Volume-culled rendering

renderVolumeInstanced only processes cells within a bounding box. Use it for chunk-based worlds where you only render nearby chunks:

let bounds = {
    Mibo.Layout3D.BoundingBox.Min = Vector3(cx - 50f, 0f, cz - 50f)
    Max = Vector3(cx + 50f, 64f, cz + 50f)
}

CellGridRenderer3D.renderVolumeInstanced instancedCtx bounds model.World buffer

How it works internally

renderInstanced iterates all cells in the grid.
Each cell's key is computed via getKey.
Transforms are accumulated into per-key ResizeArray<Matrix4x4>.
After iteration, each group emits one Command3D.DrawMeshInstanced per sub-mesh.
Arrays are rented from ArrayPool<Matrix4x4>.Shared to avoid GC pressure.

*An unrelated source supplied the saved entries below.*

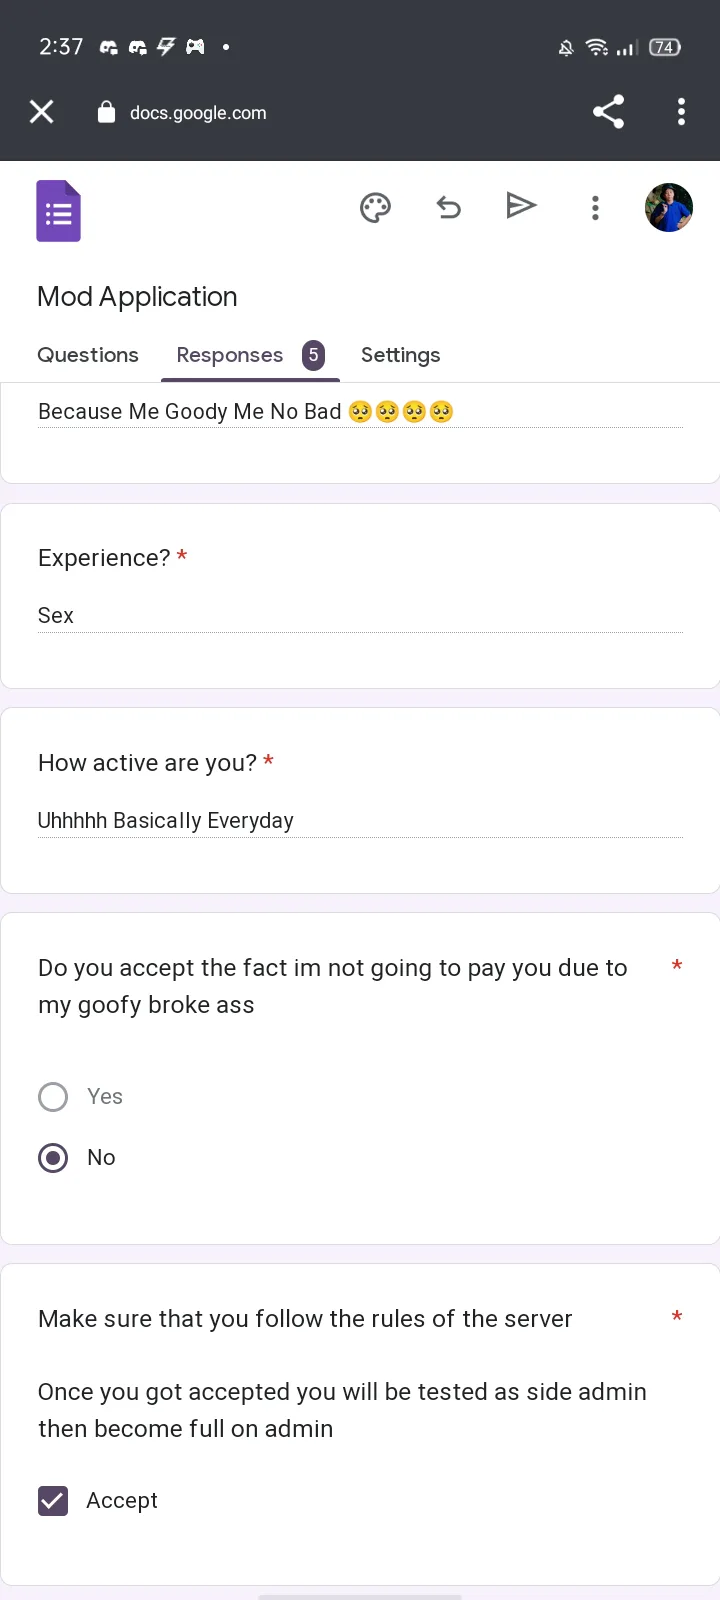Image resolution: width=720 pixels, height=1600 pixels.
Task: Open the form's more options menu
Action: (595, 208)
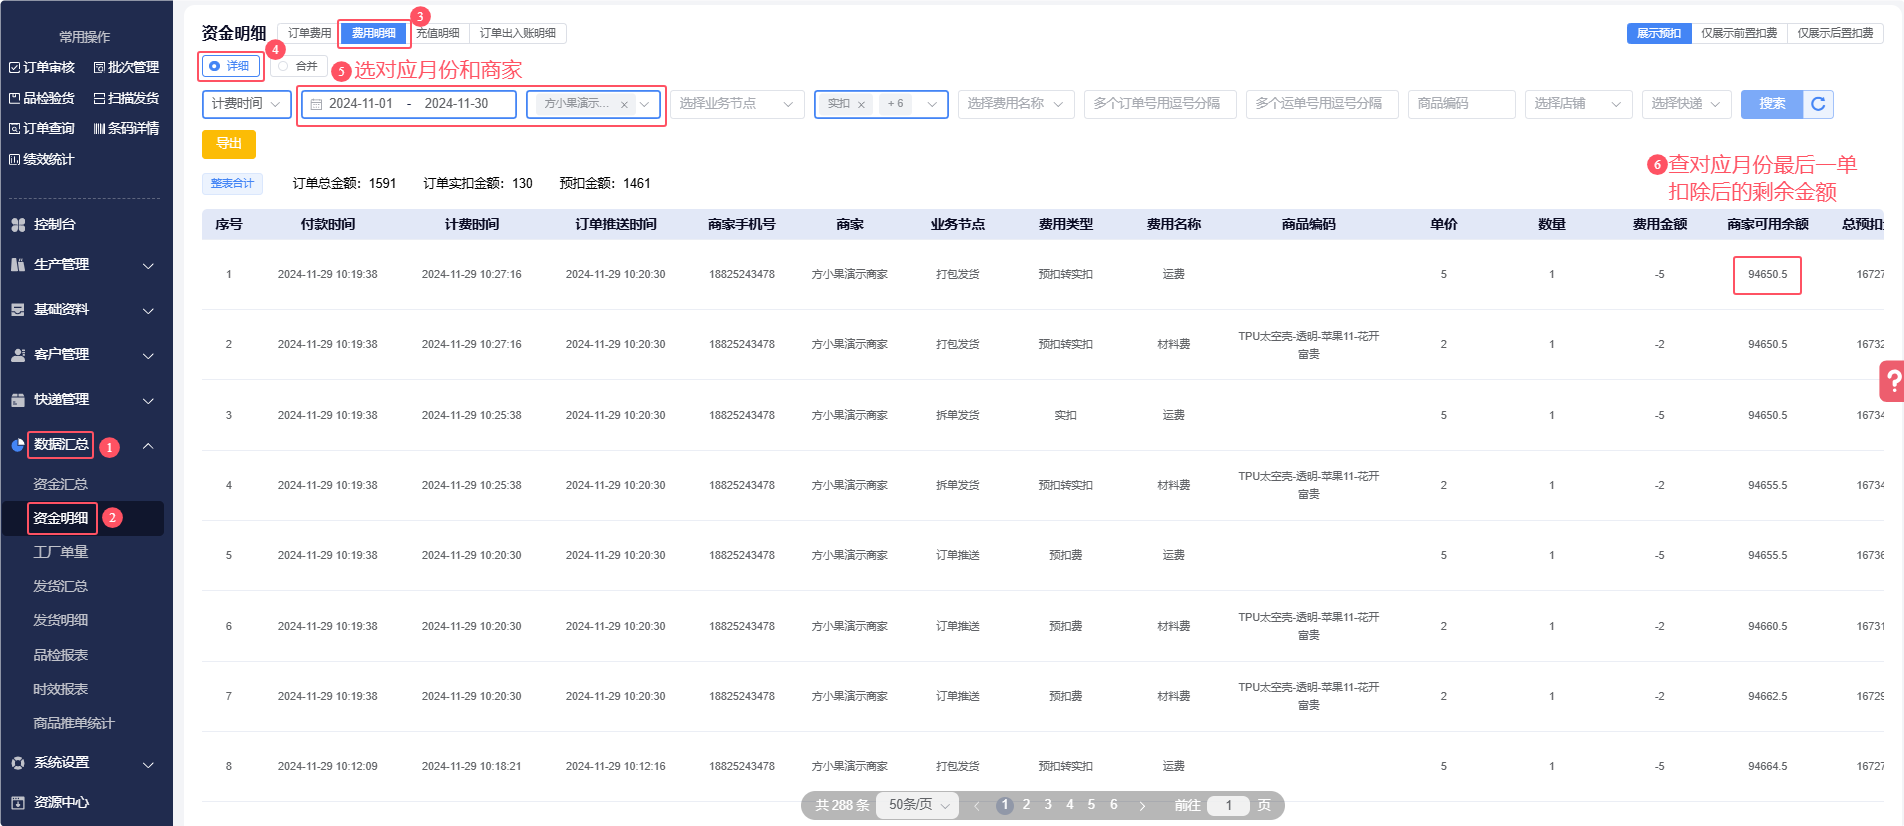Expand the 生产管理 sidebar menu
The height and width of the screenshot is (826, 1904).
point(84,265)
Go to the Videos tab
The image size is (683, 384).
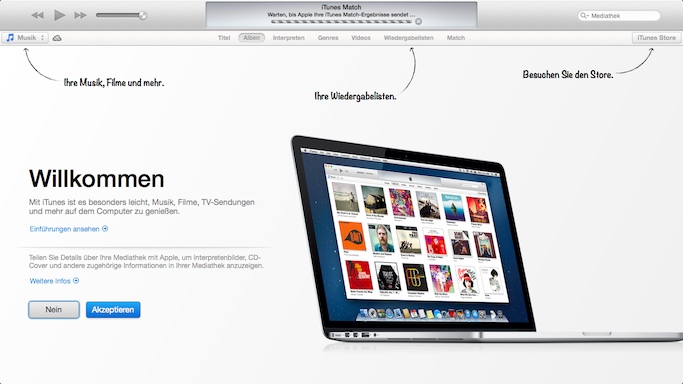361,38
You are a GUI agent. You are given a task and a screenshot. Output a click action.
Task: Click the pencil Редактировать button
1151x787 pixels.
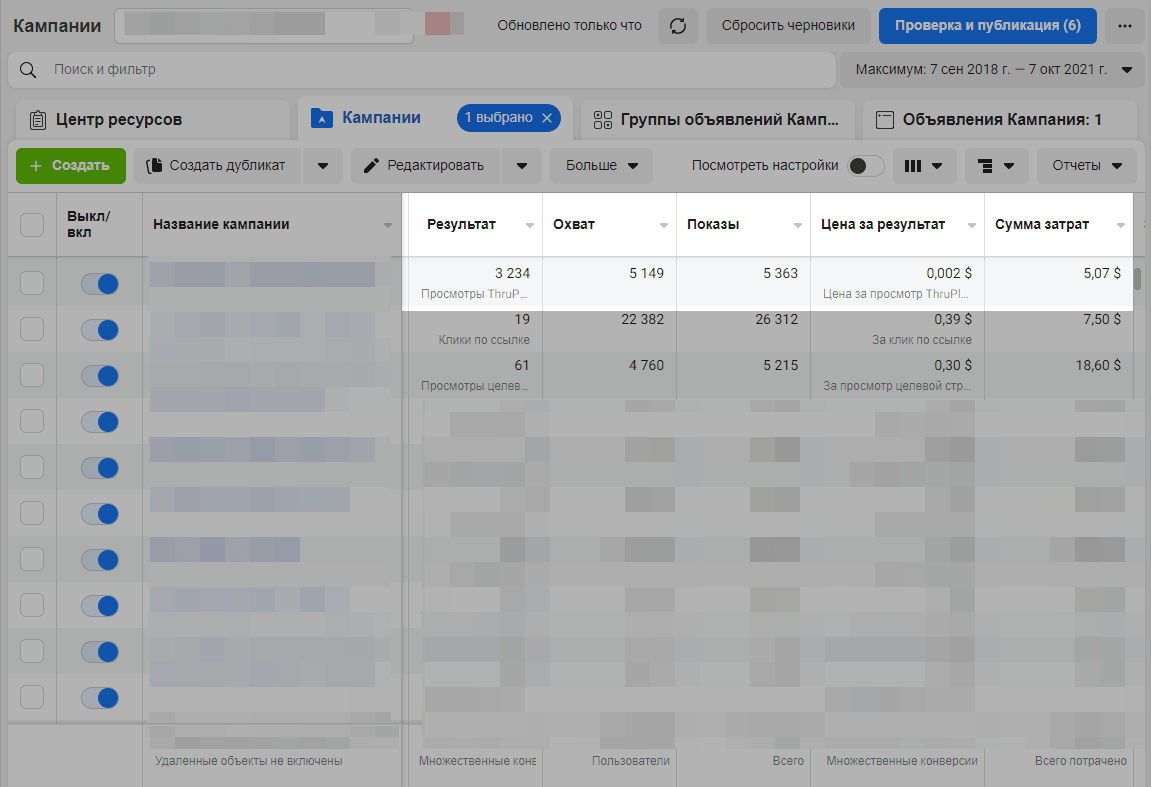click(423, 166)
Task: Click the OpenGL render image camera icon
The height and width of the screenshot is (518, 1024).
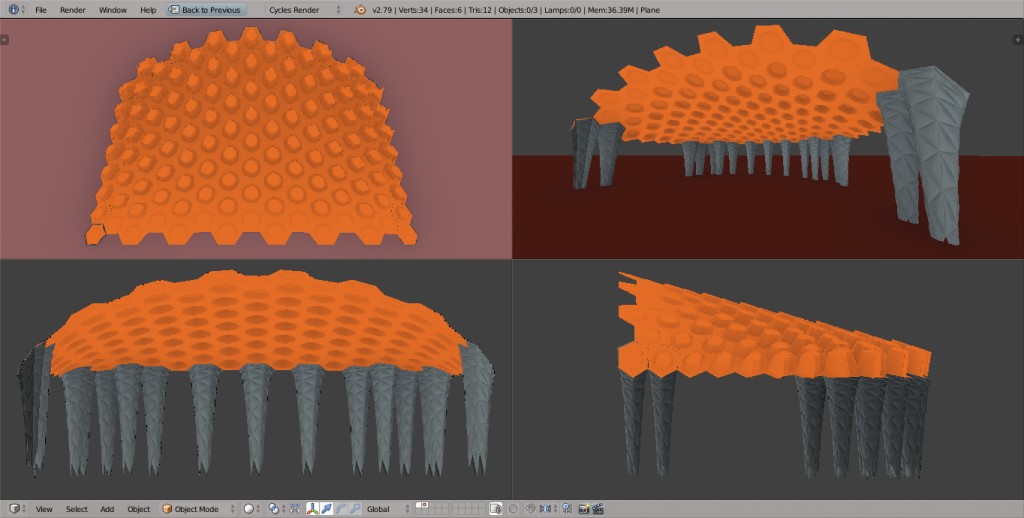Action: (583, 509)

The pipeline renders all instances of a mesh type in a single GPU draw call using the instanced shader.

Performance tips

Key function — Keep getKey cheap. It's called per cell per frame.
Transform function — Avoid allocations. Raymath.MatrixTranslate returns a struct.
ResetFrameBuffers — Always call it. Skipping it leaks pooled arrays.
Volume culling — Use renderVolumeInstanced for large worlds to skip distant cells.
Material sharing — Cells with the same key share materials. Don't create new materials per cell.

Example: voxel world

type BlockType = Air | Stone | Dirt | Grass

let instancedCtx =
    InstancedRenderContext<BlockType, string>(
        getKey = function
            | Stone -> "stone"
            | Dirt -> "dirt"
            | Grass -> "grass"
            | Air -> "air",
        getMeshesAndMaterial = function
            | Stone -> [| struct (cubeMesh, stoneMat) |]
            | Dirt -> [| struct (cubeMesh, dirtMat) |]
            | Grass -> [| struct (cubeMesh, grassMat) |]
            | Air -> Array.empty,
        getTransform = fun pos _ ->
            Raymath.MatrixTranslate(pos.X, pos.Y, pos.Z)
    )

Air cells produce no draw calls. Stone, dirt, and grass each batch into one instanced draw.